The big drawback? They don’t actually do any crash testing or correlate the star rating to a risk of injury.
This is very confusing for parents, because this is exactly what the NHTSA does for its star ratings on new vehicles. Sure, there is a mandated minimum safety standard that all child seats must pass, but this is all done on a test sled and the manufacturers essentially self-certify their products themselves.
So, how do we know which models are safest? We don’t. There simply isn’t a credible set of crash test ratings that can tell us which carseats are proven safer than others. Consumer Reports has done independent testing in the past, but their results have been full of questionable ratings and blunders. Not only don’t they provide any information on their crash protection rating, but they don’t give any information on their testing at all. No published data, no peer review, no explanations, no correlation of ratings to real world risk of injury, nothing. Every once in a while they do identify a serious flaw or safety risk and that is a great service. The greater disservice is that their crash protection ratings are no more useful at telling us which seats are safest than the NHTSA Ease of Use Ratings, my tarot card reader or my pet fish, Marvin.
For the cost of one wing off of a single B-2 Bomber, we could have a pretty comprehensive child restraint safety evaluation program in the USA. Sadly, it’s easier to get politicians to support machines of death, rather than a program to protect the lives of future soldiers from their #1 killer. In Europe, they don’t build B-2s. Coincidentally or not, the European Union puts us to shame with a comprehensive crash test rating system for child seats. Until we get different national priorities, we lack comparative crash tests or statistics and just don’t know which models are the safest.
Certainly, ease-of-use can help parents get it installed correctly and that can improve safety. Some models, usually those that are more expensive, do add some features that make installation and adjustments easier, but there is really nothing to prove they are preventing injuries.

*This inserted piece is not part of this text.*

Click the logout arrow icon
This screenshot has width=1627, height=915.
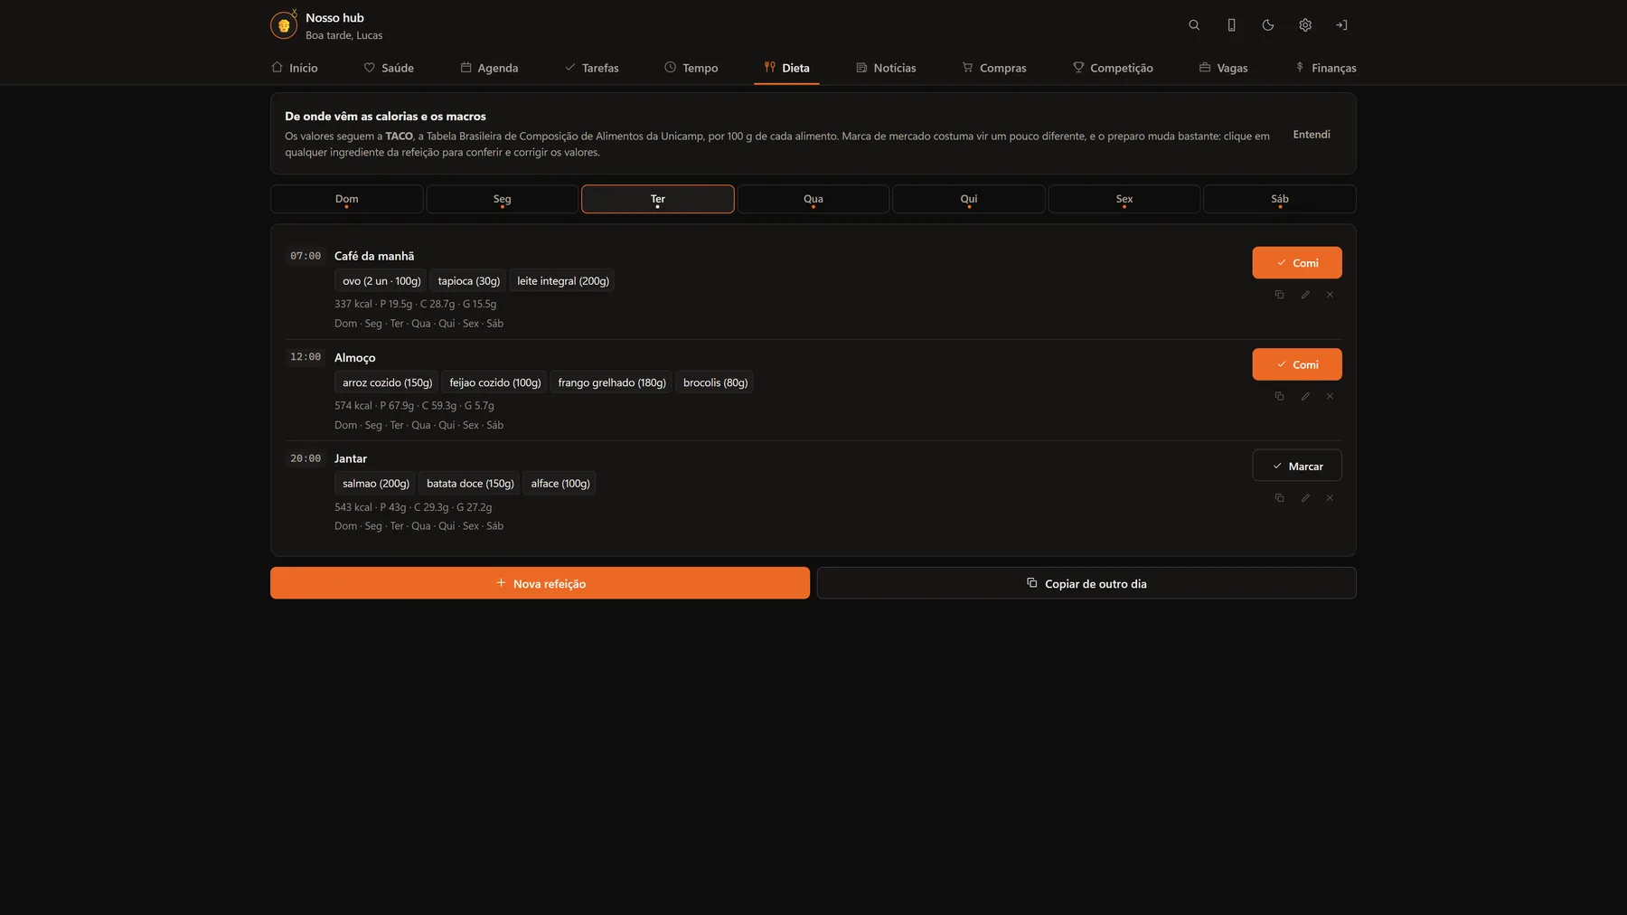[1341, 25]
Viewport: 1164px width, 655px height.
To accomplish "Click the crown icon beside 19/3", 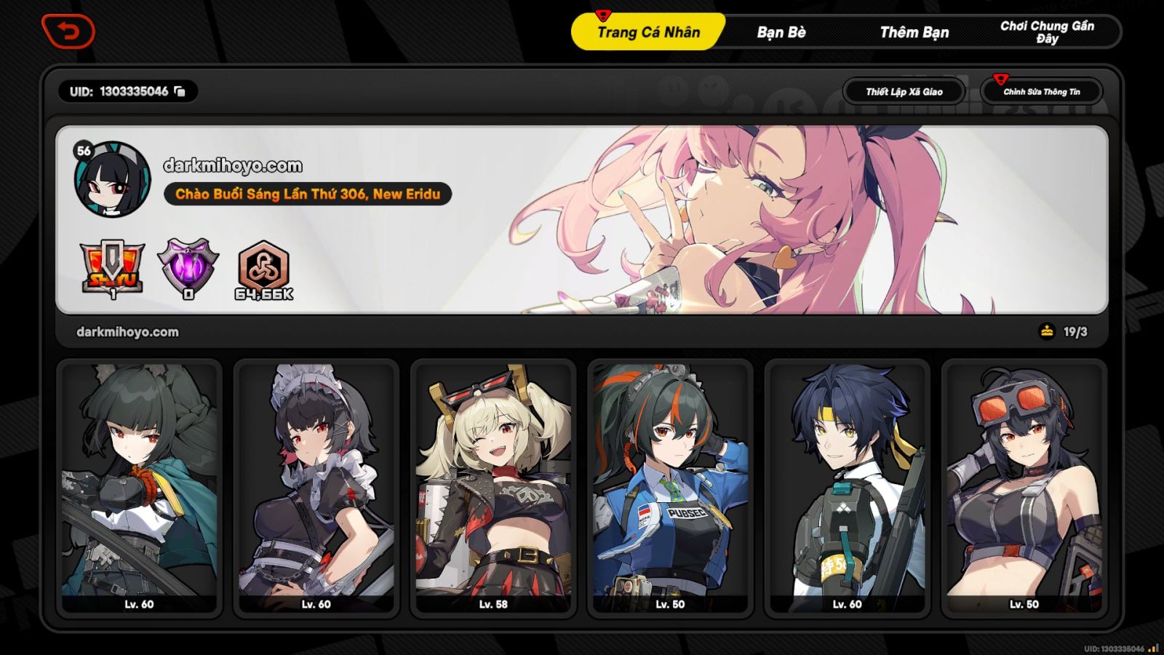I will (1046, 331).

Some manufacturers deal with things like defects, recalls and unsafe products in a much better manner than others, so reputation might be important, too. There are a number of features that should improve safety. For example, there are things like energy absorbing padding materials, top tethers that can be used rear-facing and side impact protection wings. All sound great in theory and likely do make a real difference, but there is no proof of how effective they are, at least not in the public domain.
There is still good advice. Keep your kids properly restrained in the back seat in an appropriate child seat that is correctly installed. That alone reduces their risk far more than the choice among child seats or the choice of appropriate rear seating positions. You can also read our reviews at Carseatblog.com- we’ll tell you the pros and cons of new models. While we can’t tell you which ones are safest, you’ll get a good idea about which ones we’d trust for our own kids:-) And stay tuned next week! There will be a few new things announced at the ABC Kids Expo; I have one in my hands right now! Heather and I will report from the show with any tasty CPS product introductions. Safe travels!

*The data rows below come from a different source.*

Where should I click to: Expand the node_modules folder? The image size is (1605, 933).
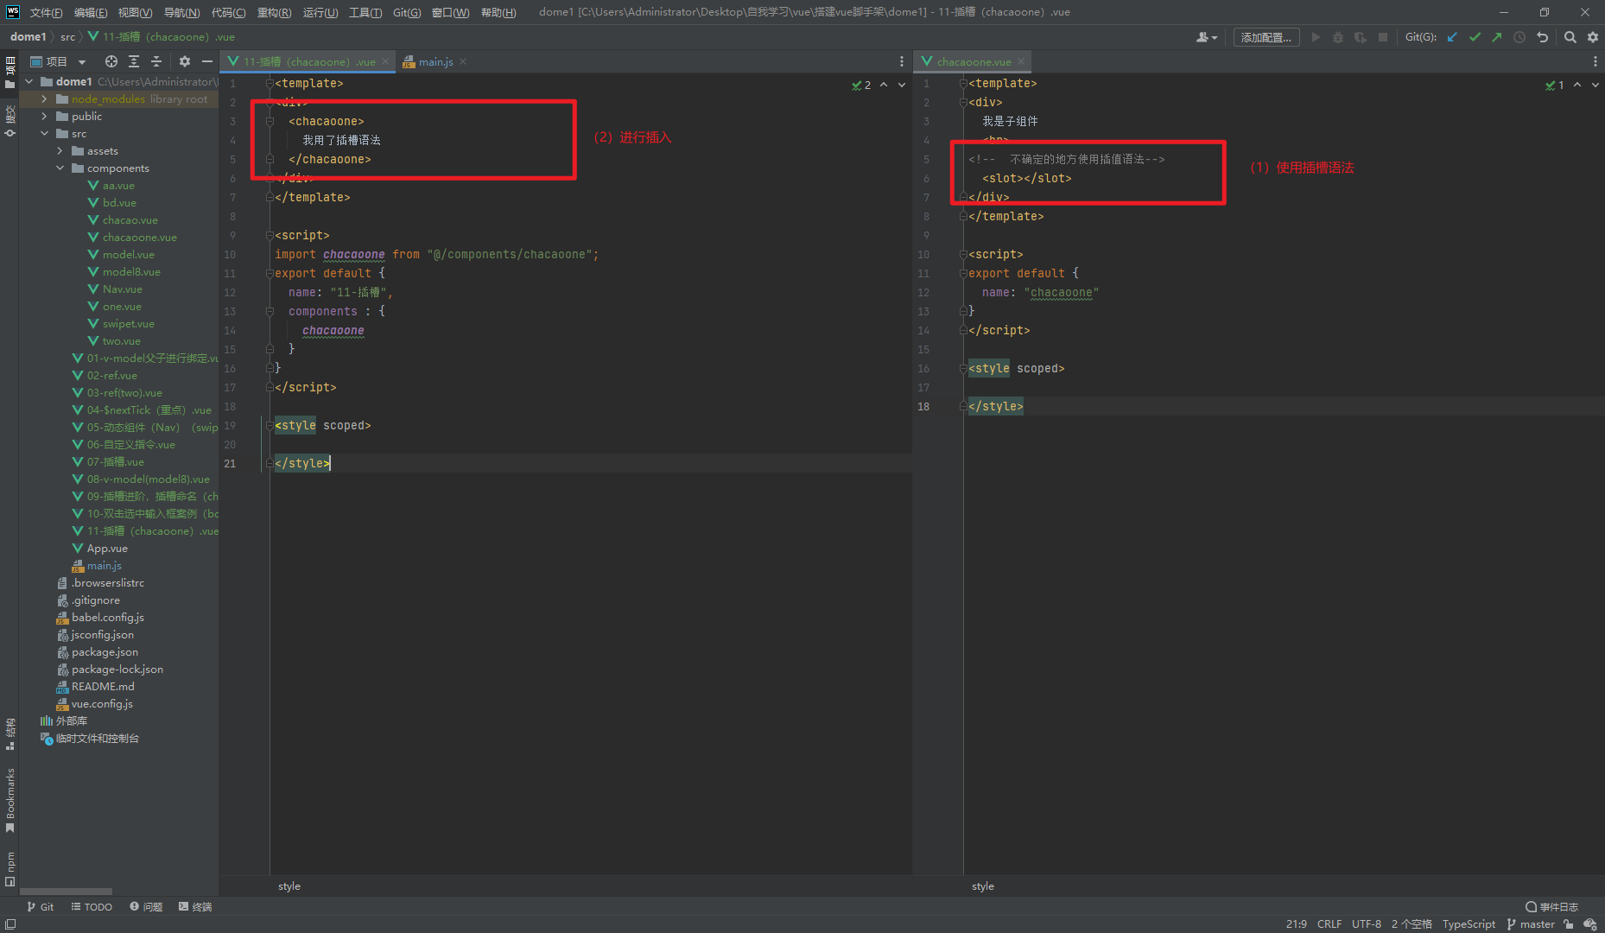[x=45, y=99]
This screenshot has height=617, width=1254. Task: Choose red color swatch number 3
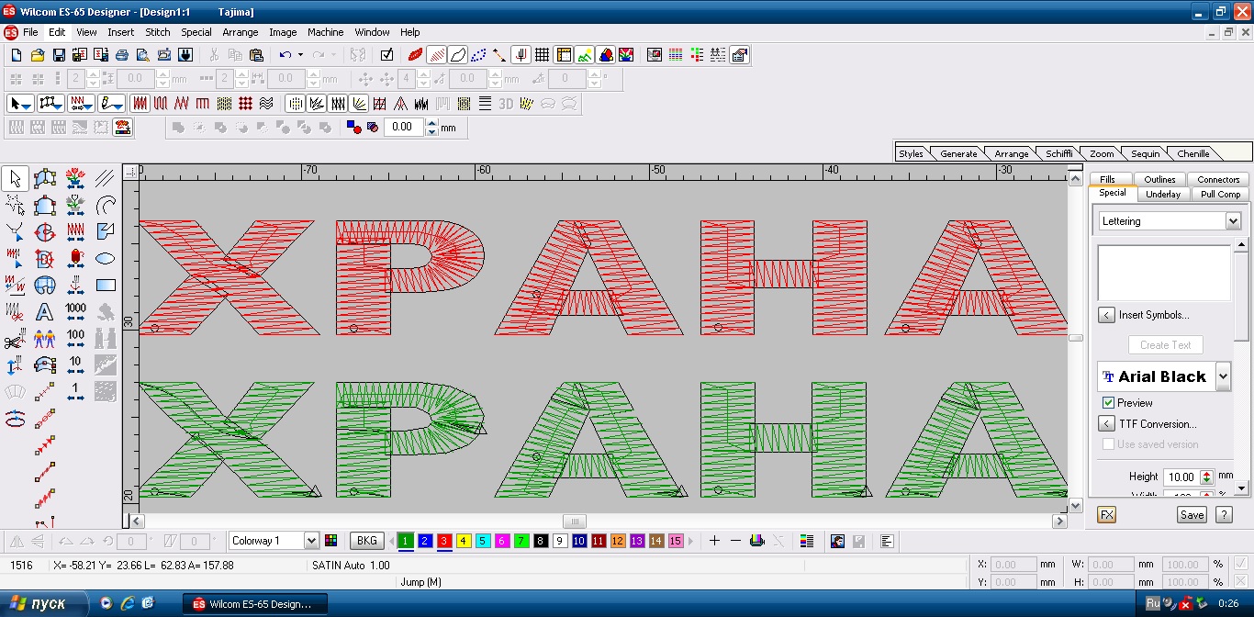(444, 541)
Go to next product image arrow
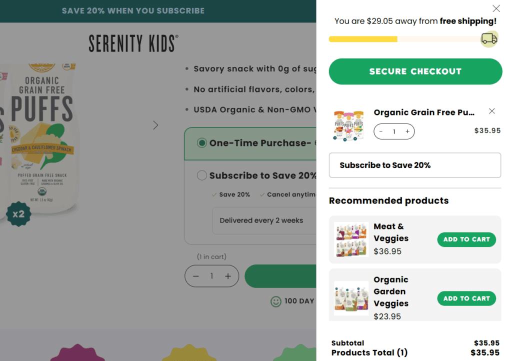Image resolution: width=512 pixels, height=361 pixels. (156, 125)
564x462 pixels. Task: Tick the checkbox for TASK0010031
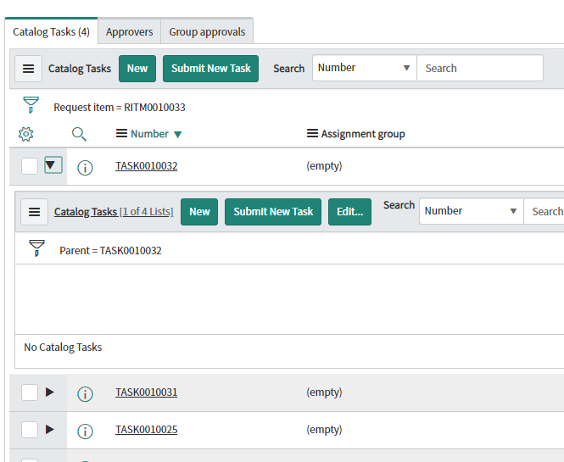[x=30, y=392]
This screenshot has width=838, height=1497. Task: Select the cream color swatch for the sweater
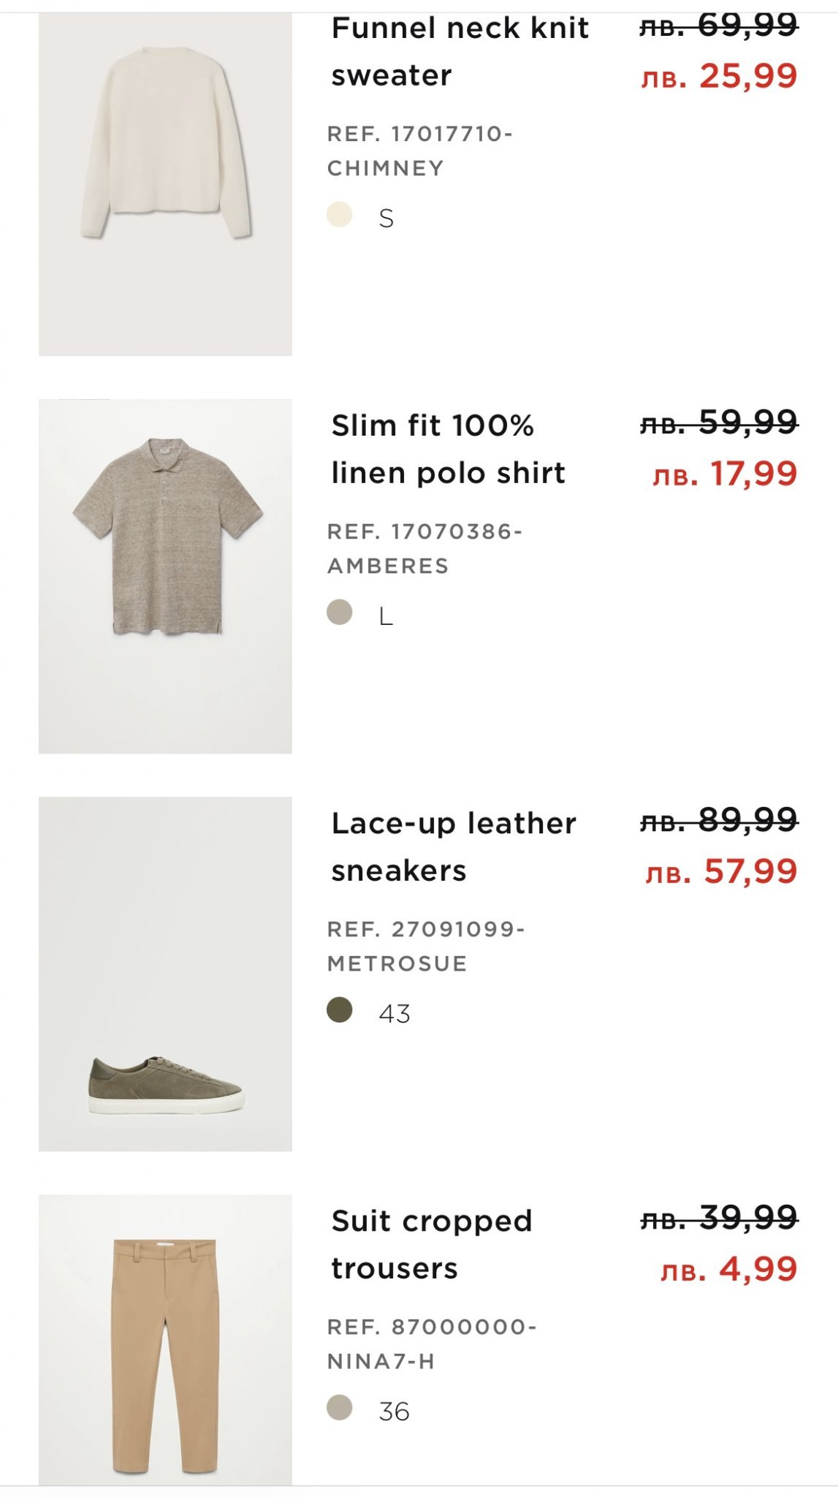pos(340,215)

I am interested in purchasing a car seat sold by Ferrari (http://store.ferrari.com/en/kids/accessories/car-seats/)
Do these seats qualify as safe or less safe by US standards? I can’t find any info as to the safety ratings etc of European Union vs. USA.
Thanks
I admit that I use my gut on which seats SEEM safer. Which I don’t doubt is a completely useless way to decide.
I don’t think it’s fair that we’re supposed to guess. There’s no way all seats pass with exactly the same score. So SOMEONE has a seat that passes by a ton and someone has a seat that marginally passes. Why shouldn’t we know that?
Makes it even more pathetic that the the government in the USA can’t do what “AAA Austria” has been doing for some time. Leads me to believe that you could do it for a lot less less than the cost of just one wing from a B-2 lol.
You make some great points about the frustrating lack of any real safety comparison among US seats. Even NHTSA’s “ease of use” ratings could be made more accurate by involving real parents and tech feedback in the report.
I do think it’s worth pointing out that ÖAMTC is the Austrian equivalent of AAA in the US, and neither organization would be buying a B-2 with all that “extra” money.
I would still love to see IIHS and NHTSA take this issue head on. Show us which seats really do protect best in lab tests!